Dataset excerpts

---

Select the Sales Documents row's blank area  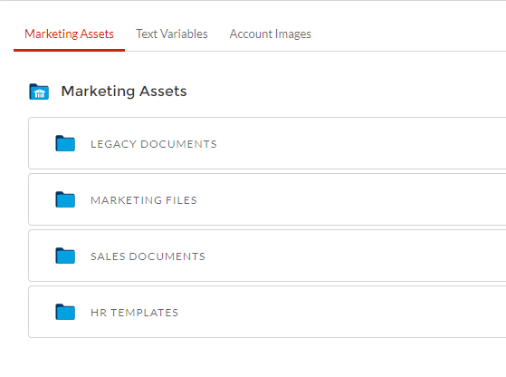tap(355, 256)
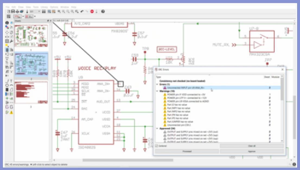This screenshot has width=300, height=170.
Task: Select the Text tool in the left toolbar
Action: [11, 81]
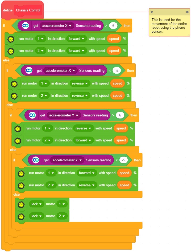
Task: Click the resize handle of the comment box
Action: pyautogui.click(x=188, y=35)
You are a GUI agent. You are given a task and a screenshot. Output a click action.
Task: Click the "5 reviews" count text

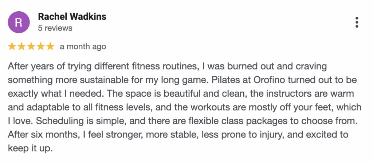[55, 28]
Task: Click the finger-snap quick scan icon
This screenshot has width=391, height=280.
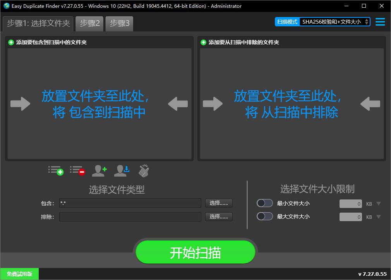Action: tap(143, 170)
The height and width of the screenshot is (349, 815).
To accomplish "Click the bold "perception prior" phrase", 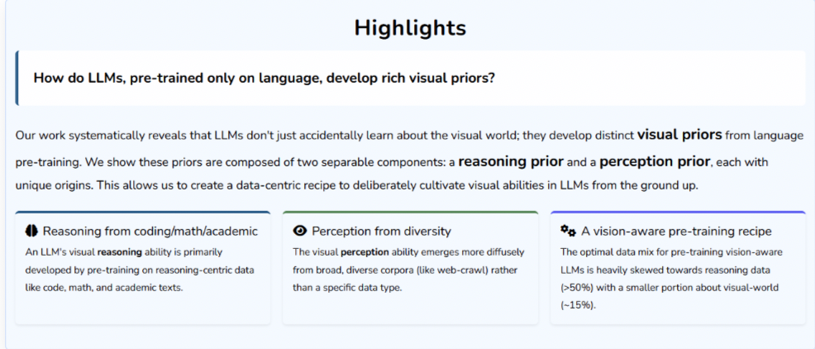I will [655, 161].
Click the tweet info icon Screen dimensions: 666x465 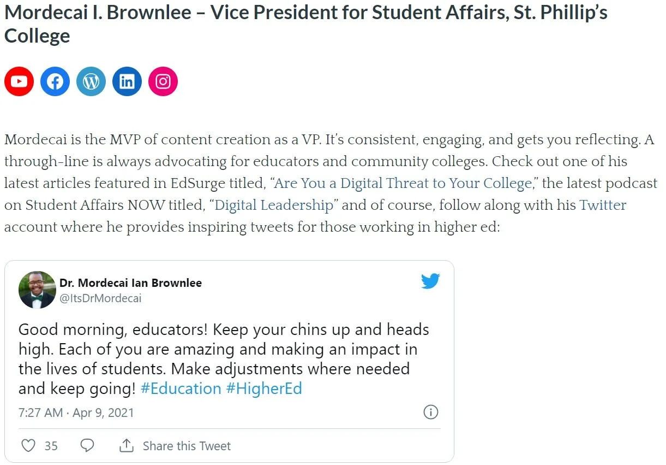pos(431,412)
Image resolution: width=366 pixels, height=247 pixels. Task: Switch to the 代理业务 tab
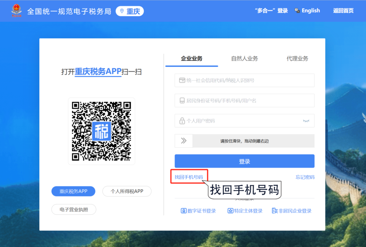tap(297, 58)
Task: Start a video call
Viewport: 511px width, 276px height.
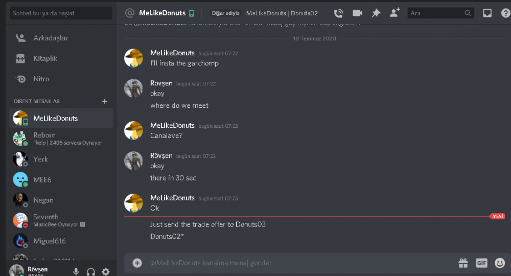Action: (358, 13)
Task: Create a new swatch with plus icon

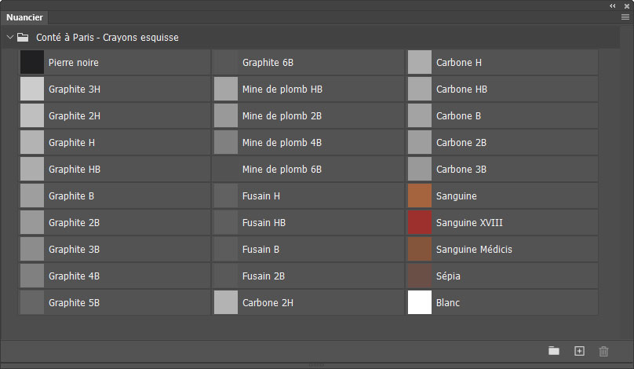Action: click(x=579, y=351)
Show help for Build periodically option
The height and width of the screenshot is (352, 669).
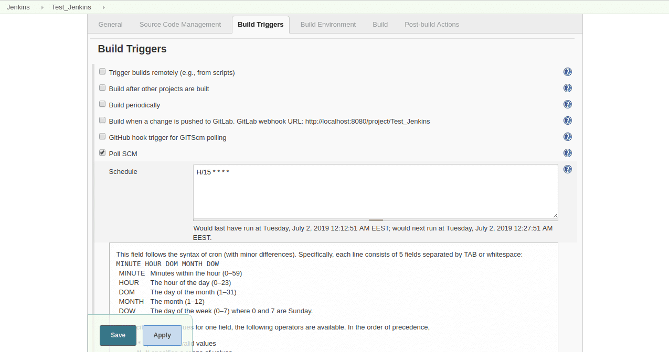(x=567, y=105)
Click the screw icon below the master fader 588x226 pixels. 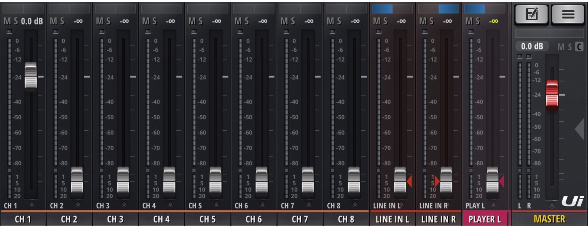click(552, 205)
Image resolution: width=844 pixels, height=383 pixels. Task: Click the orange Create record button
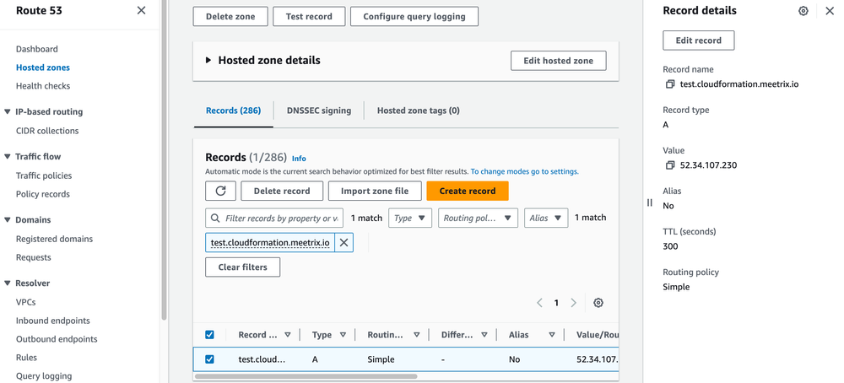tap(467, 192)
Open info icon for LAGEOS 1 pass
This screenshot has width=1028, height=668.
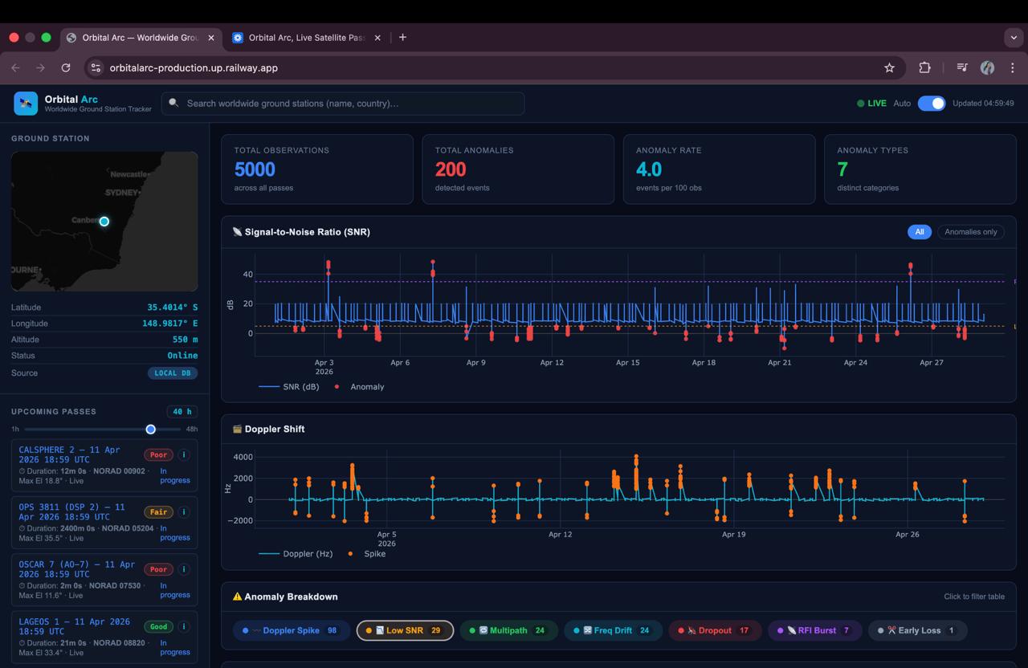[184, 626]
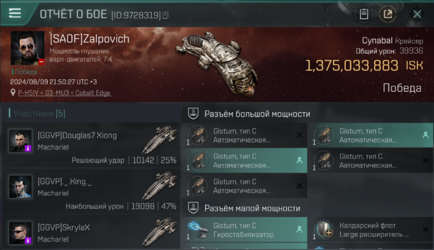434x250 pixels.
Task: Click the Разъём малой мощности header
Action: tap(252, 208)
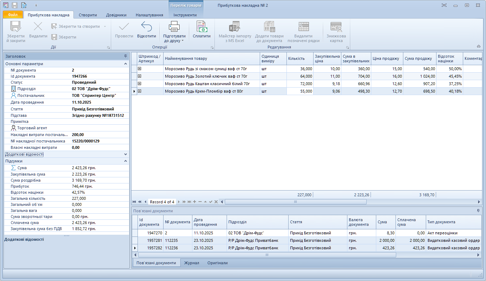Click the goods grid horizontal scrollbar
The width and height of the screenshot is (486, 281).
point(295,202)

---

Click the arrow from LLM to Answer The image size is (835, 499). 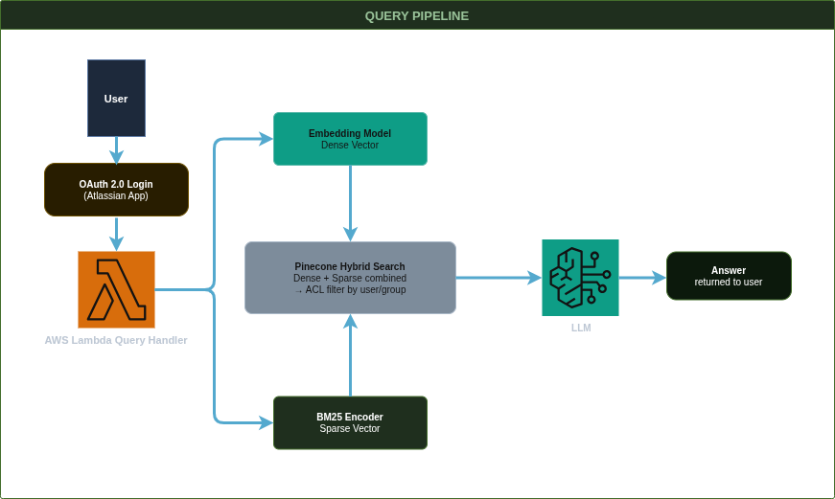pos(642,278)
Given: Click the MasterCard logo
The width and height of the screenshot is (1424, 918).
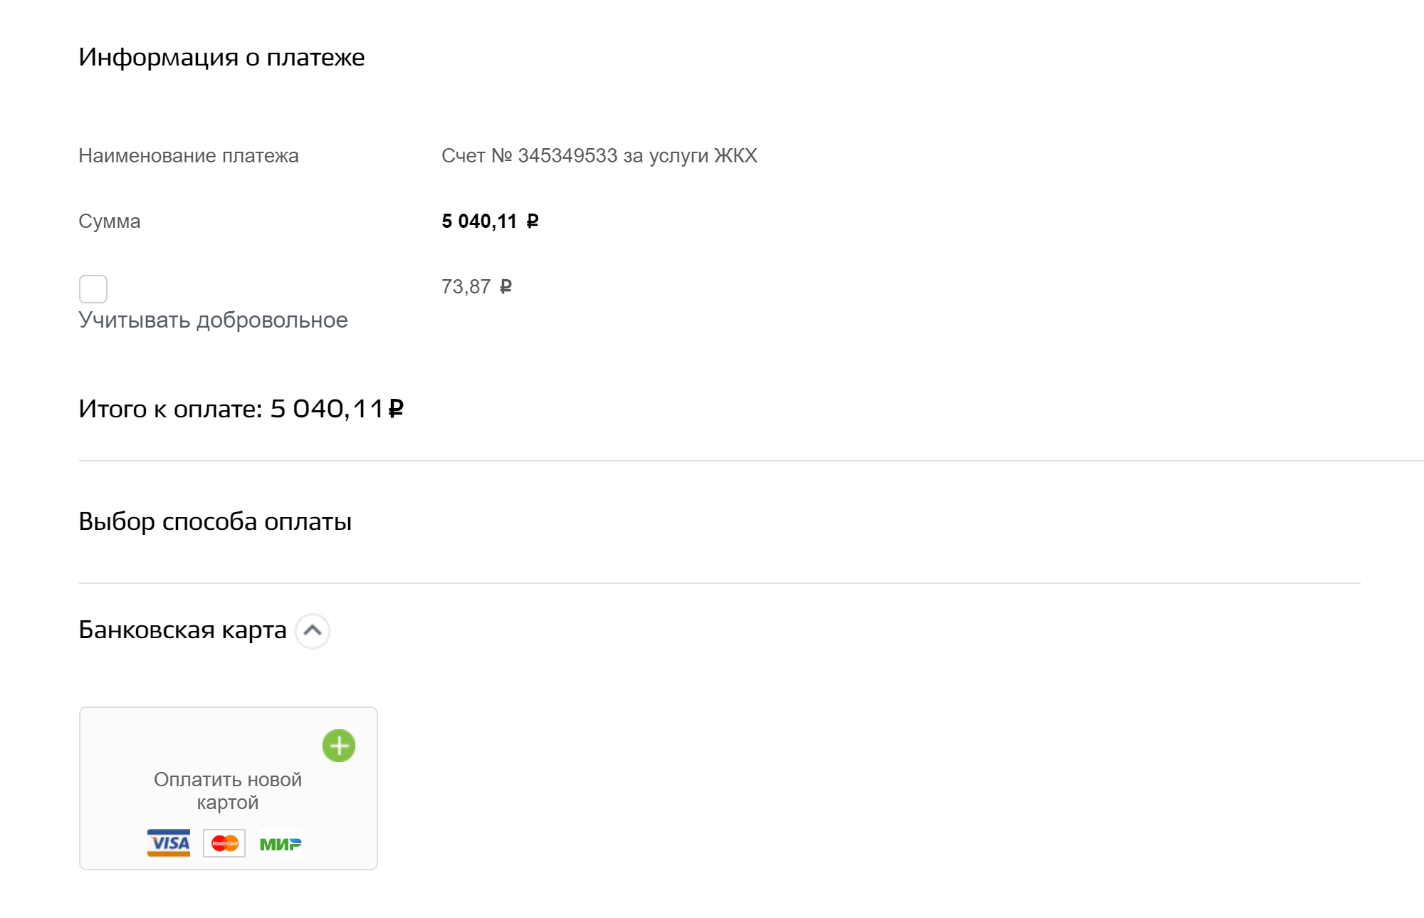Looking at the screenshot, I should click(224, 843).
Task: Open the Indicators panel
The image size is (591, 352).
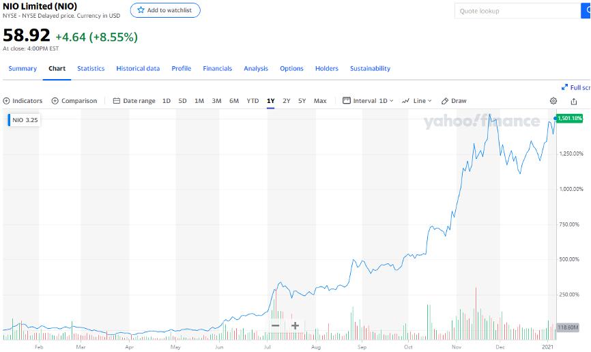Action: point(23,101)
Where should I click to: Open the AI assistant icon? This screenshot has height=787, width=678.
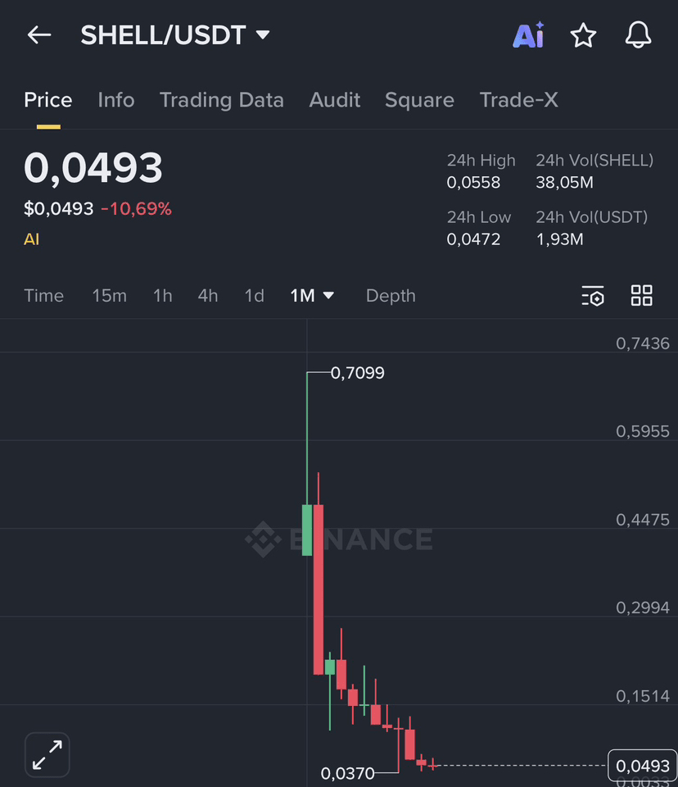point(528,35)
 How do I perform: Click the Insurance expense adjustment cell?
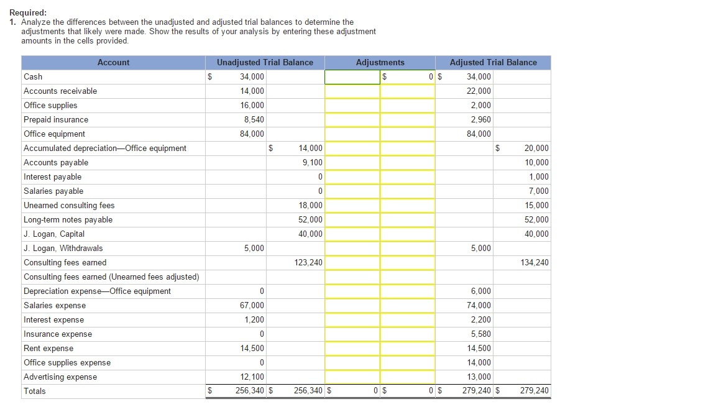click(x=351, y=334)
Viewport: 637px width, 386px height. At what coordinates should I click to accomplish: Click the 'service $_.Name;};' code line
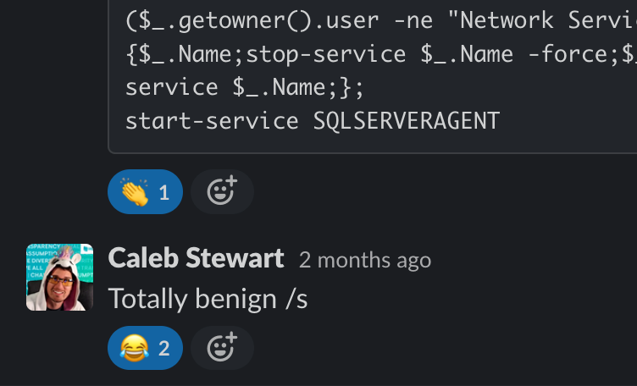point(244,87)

---

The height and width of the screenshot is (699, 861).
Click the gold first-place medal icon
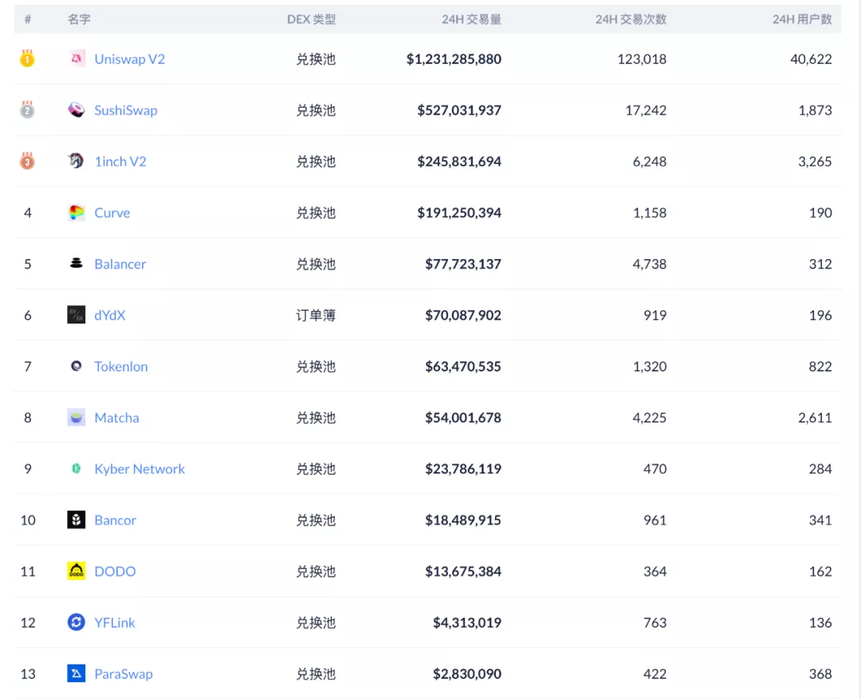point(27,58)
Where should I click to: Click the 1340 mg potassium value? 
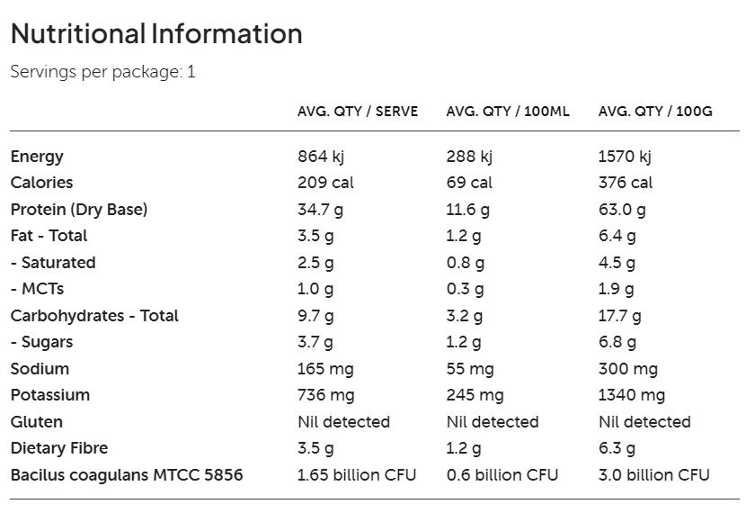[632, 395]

---

**Work required:** When you reach the line with "Image resolution: width=844" in the records above, start writing out each line exactly, and stop after the line with "Open info icon for LAGEOS 1 pass". Pictures stay out.

**Result of this task:**
Image resolution: width=844 pixels, height=383 pixels. Task: Click the orange Create record button
tap(467, 192)
Open info icon for LAGEOS 1 pass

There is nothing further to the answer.